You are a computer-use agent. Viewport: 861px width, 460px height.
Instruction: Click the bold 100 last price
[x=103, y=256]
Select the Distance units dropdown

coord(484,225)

==

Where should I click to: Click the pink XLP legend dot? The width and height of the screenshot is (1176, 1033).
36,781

◆ THE EXERCISE ◆
Can you copy out, word for word, the records from the line containing "You are a computer-use" to the line containing "coord(484,225)", including both of those lines?

◆ EXERCISE SOLUTION ◆
You are a computer-use agent. Viewport: 861px width, 460px height.
Instruction: Click the bold 100 last price
[x=103, y=256]
Select the Distance units dropdown

coord(484,225)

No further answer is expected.